Every line below that holds the word "computer" counts once; please tally them and give only the total.

:: MATERIAL FOR THIS TASK

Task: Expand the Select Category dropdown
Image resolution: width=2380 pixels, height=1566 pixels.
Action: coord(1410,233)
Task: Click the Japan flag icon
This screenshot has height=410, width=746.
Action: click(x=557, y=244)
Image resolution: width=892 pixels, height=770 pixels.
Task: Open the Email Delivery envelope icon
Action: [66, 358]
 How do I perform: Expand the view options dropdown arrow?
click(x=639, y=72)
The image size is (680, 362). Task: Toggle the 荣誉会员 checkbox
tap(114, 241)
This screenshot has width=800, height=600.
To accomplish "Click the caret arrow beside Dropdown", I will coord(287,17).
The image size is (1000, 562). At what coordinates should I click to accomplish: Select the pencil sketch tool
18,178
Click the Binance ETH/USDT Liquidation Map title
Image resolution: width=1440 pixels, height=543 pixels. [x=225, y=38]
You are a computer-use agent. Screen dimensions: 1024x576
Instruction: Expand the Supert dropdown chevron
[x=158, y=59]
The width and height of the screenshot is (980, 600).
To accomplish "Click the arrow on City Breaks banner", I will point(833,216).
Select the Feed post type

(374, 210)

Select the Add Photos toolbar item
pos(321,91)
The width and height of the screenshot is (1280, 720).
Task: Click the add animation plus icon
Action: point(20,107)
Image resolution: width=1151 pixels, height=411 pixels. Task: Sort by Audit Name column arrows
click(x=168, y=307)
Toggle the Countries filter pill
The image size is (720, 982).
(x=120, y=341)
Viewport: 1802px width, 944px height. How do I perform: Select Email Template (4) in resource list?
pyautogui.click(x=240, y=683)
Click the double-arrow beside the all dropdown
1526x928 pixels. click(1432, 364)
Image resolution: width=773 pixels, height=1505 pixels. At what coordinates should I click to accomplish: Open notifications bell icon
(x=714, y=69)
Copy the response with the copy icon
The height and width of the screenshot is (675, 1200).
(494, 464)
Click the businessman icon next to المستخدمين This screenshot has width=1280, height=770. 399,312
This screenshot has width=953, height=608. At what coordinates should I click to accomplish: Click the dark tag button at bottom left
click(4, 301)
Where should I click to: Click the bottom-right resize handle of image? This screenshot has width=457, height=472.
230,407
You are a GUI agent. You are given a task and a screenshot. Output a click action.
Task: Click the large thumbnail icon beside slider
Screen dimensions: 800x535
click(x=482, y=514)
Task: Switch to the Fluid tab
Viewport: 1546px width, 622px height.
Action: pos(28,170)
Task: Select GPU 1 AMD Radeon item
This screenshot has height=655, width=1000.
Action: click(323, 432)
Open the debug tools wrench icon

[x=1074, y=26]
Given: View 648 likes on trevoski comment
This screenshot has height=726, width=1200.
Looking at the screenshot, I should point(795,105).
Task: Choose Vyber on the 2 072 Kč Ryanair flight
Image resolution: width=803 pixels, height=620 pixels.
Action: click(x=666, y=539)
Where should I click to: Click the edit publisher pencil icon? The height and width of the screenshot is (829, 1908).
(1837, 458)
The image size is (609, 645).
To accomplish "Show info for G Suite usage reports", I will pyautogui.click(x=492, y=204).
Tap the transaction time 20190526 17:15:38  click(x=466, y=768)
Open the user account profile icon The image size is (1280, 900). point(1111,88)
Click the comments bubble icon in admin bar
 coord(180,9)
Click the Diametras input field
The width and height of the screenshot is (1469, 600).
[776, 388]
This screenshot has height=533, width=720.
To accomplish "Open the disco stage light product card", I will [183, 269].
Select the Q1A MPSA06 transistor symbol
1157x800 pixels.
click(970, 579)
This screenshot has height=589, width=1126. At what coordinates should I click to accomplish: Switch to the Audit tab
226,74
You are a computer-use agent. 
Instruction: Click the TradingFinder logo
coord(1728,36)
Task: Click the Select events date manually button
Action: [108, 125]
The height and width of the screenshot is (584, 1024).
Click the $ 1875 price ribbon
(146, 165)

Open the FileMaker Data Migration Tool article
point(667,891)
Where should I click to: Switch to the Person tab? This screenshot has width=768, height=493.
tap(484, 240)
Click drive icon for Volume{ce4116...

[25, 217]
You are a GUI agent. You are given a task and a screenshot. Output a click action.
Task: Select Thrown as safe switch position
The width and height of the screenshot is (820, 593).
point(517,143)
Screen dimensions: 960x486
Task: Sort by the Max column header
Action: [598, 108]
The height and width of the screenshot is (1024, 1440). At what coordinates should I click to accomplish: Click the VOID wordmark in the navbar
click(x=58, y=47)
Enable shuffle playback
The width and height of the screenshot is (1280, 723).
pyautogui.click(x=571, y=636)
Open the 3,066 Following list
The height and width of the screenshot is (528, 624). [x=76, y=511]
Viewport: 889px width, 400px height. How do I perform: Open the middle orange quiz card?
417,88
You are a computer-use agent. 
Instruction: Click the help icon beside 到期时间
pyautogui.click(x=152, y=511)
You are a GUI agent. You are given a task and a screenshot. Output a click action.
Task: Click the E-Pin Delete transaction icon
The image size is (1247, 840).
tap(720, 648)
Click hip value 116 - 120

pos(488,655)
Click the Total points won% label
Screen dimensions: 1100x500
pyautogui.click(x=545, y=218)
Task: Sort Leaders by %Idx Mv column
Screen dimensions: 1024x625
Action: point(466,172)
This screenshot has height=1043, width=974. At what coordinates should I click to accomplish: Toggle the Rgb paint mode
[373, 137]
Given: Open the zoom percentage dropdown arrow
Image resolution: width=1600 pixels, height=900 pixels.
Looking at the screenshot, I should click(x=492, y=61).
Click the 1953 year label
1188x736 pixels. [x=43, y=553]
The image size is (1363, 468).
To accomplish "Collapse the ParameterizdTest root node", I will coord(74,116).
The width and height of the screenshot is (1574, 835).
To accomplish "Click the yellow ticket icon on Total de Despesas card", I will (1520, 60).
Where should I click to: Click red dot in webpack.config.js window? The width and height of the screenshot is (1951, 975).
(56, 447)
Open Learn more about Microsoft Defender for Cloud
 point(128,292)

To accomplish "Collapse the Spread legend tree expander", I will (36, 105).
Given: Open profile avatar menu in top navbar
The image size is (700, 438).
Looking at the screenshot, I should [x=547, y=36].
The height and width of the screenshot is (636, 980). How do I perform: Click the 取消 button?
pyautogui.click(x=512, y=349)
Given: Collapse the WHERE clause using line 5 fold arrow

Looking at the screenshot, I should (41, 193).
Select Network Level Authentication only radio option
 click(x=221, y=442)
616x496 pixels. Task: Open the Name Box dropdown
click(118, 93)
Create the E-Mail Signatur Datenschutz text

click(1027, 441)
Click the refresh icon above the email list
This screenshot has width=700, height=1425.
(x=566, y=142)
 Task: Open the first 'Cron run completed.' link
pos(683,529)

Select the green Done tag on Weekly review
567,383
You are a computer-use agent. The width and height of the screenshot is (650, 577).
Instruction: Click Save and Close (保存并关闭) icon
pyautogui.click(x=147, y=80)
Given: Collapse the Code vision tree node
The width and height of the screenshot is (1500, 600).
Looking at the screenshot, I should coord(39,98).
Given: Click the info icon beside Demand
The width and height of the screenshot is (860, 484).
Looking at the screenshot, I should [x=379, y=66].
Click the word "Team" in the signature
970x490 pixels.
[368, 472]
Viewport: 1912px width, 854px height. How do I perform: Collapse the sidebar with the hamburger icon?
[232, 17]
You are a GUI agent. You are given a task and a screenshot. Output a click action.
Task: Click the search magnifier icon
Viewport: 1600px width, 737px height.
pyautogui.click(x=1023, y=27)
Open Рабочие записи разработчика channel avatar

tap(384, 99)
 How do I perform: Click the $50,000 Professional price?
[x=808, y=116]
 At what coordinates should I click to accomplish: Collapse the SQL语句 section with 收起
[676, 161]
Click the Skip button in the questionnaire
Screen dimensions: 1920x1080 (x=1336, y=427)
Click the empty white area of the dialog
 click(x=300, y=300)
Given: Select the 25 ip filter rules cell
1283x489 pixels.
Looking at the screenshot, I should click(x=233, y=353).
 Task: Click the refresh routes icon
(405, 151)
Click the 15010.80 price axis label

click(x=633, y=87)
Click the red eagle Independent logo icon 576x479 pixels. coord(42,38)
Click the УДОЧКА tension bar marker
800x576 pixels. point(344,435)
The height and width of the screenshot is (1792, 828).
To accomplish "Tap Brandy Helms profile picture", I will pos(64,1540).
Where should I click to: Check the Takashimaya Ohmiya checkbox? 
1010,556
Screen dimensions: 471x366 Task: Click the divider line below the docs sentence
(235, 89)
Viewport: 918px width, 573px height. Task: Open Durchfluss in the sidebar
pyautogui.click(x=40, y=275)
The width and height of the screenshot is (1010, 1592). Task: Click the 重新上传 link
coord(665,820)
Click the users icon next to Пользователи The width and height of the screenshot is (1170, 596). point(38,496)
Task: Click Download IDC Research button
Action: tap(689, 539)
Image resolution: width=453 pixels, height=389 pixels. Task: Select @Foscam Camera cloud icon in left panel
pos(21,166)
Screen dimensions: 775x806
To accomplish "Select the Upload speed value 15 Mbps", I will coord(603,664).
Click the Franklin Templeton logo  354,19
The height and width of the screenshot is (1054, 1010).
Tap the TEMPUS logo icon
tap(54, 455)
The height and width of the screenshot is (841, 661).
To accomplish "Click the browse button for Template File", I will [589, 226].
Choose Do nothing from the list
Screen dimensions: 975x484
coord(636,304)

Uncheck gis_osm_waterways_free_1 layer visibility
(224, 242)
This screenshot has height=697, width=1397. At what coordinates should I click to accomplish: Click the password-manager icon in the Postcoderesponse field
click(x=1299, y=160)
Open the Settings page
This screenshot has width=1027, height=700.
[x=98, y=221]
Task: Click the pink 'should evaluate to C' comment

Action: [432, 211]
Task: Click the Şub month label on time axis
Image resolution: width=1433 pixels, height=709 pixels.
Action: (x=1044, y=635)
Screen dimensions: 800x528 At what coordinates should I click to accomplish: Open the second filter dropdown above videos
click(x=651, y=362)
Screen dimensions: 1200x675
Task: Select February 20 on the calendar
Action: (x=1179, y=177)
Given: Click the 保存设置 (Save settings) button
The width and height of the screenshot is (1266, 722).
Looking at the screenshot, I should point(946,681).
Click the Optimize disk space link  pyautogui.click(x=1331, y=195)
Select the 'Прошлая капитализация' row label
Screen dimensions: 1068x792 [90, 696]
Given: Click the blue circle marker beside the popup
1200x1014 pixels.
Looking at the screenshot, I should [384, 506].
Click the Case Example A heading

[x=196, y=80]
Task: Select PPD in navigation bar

::::

EXERCISE ANSWER: 4